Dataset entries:
====

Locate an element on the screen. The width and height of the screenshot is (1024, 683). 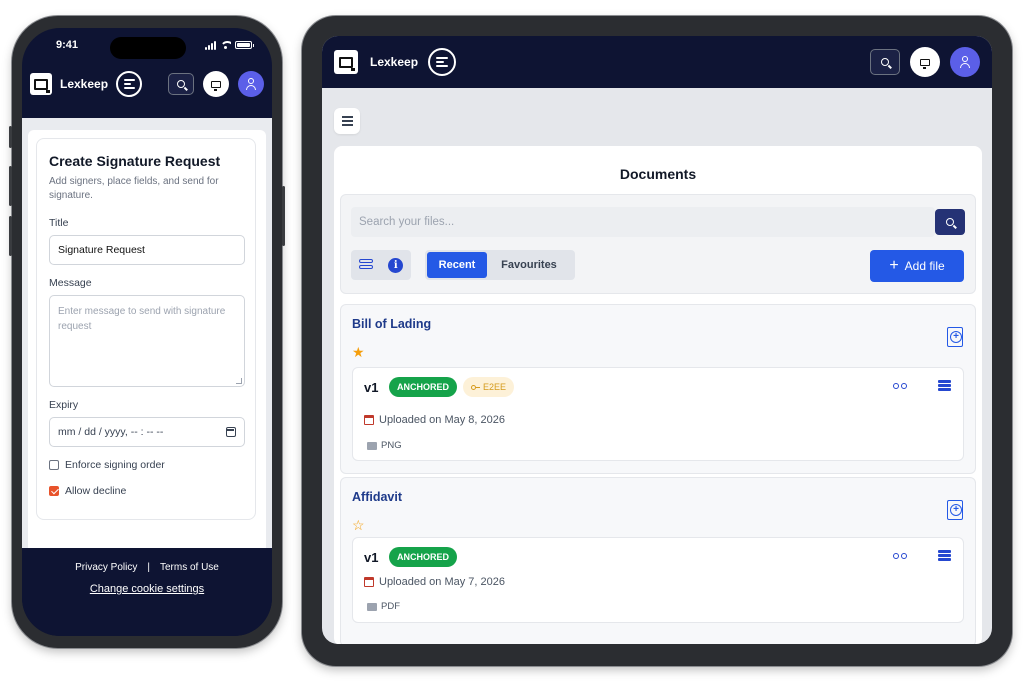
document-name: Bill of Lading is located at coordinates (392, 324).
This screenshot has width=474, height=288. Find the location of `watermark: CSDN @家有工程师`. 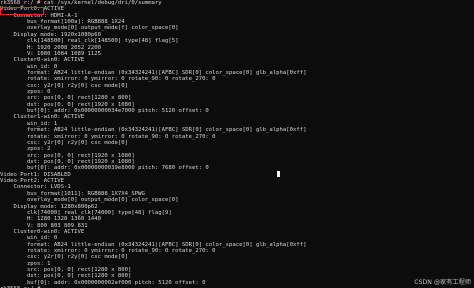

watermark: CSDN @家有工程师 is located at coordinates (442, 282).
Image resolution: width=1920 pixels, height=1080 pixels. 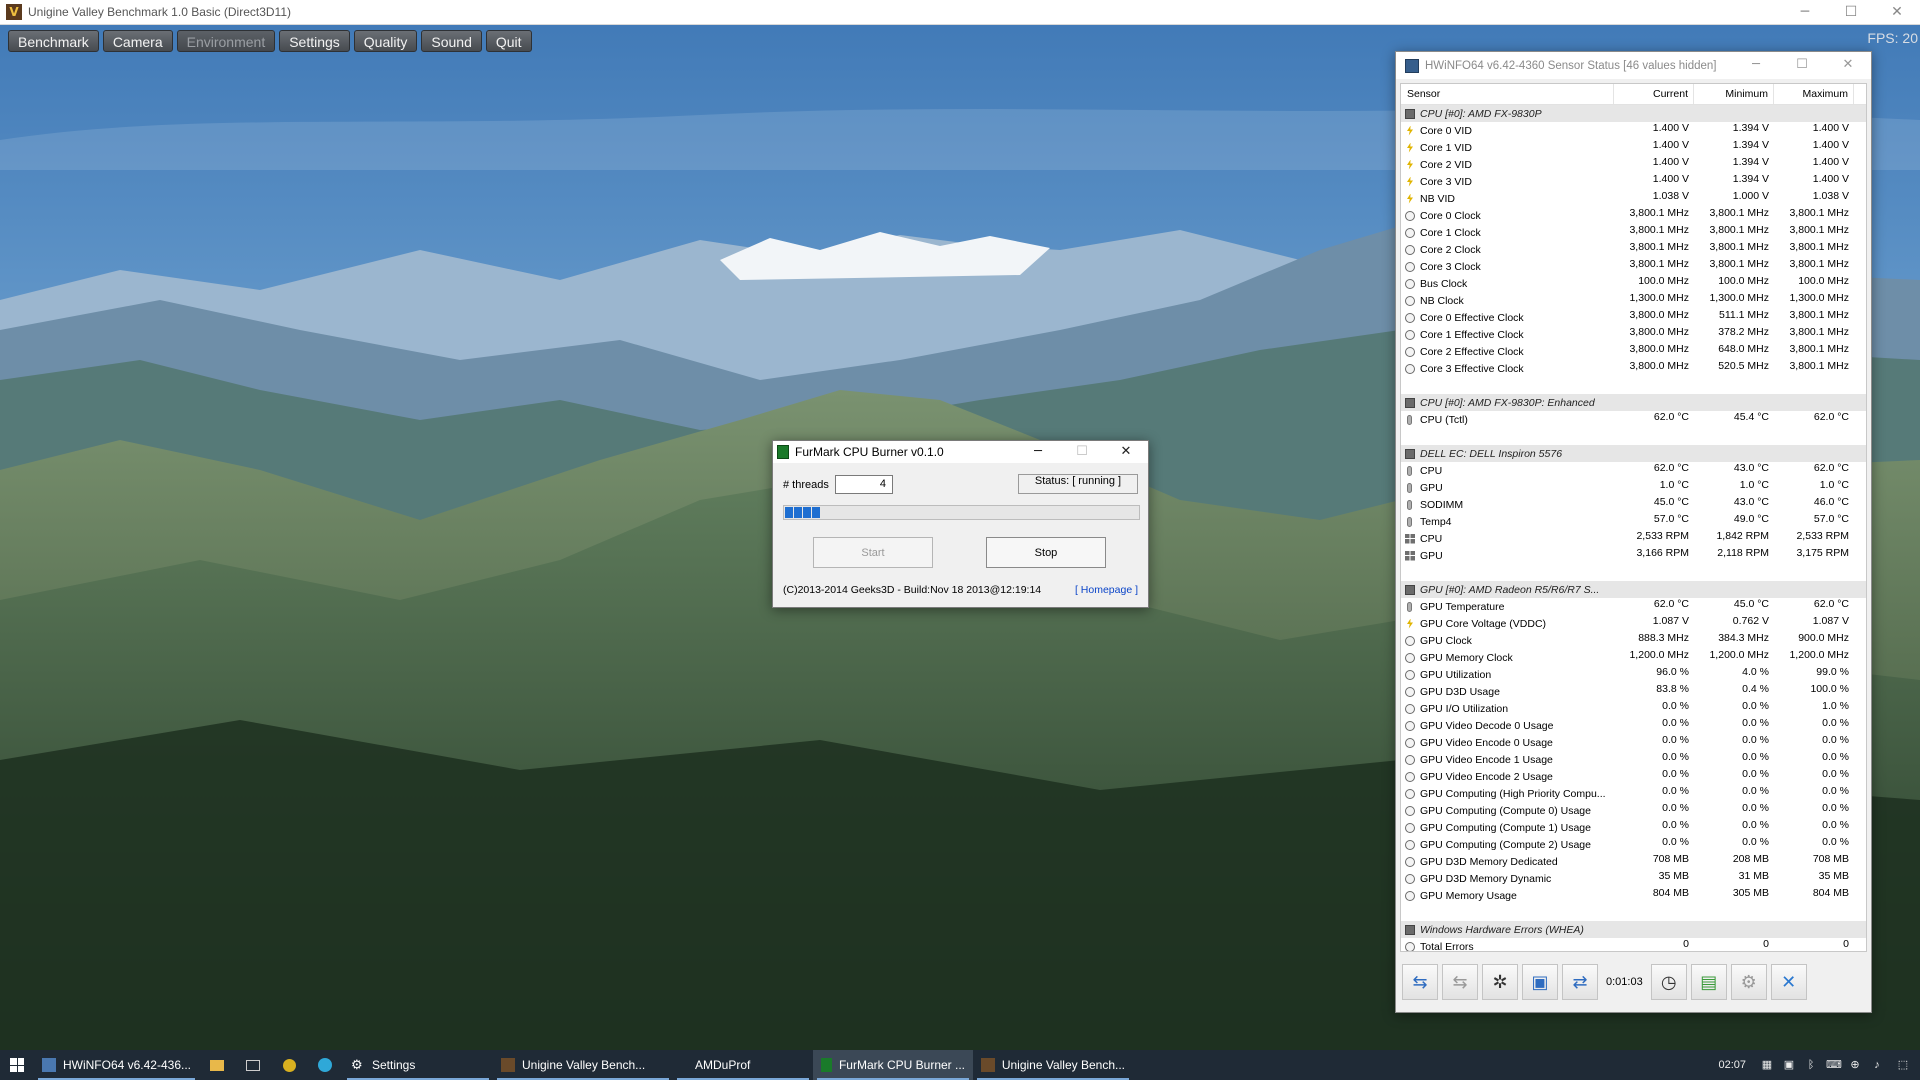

====

**About this task**
Copy all of the material above line for line, leaving out the pictures.

**Exercise result**
Locate an element on the screen. The width and height of the screenshot is (1024, 683). 
document-name: Bill of Lading is located at coordinates (392, 324).
This screenshot has width=474, height=288. Find the location of `watermark: CSDN @家有工程师`. 

watermark: CSDN @家有工程师 is located at coordinates (442, 282).
Image resolution: width=1920 pixels, height=1080 pixels. 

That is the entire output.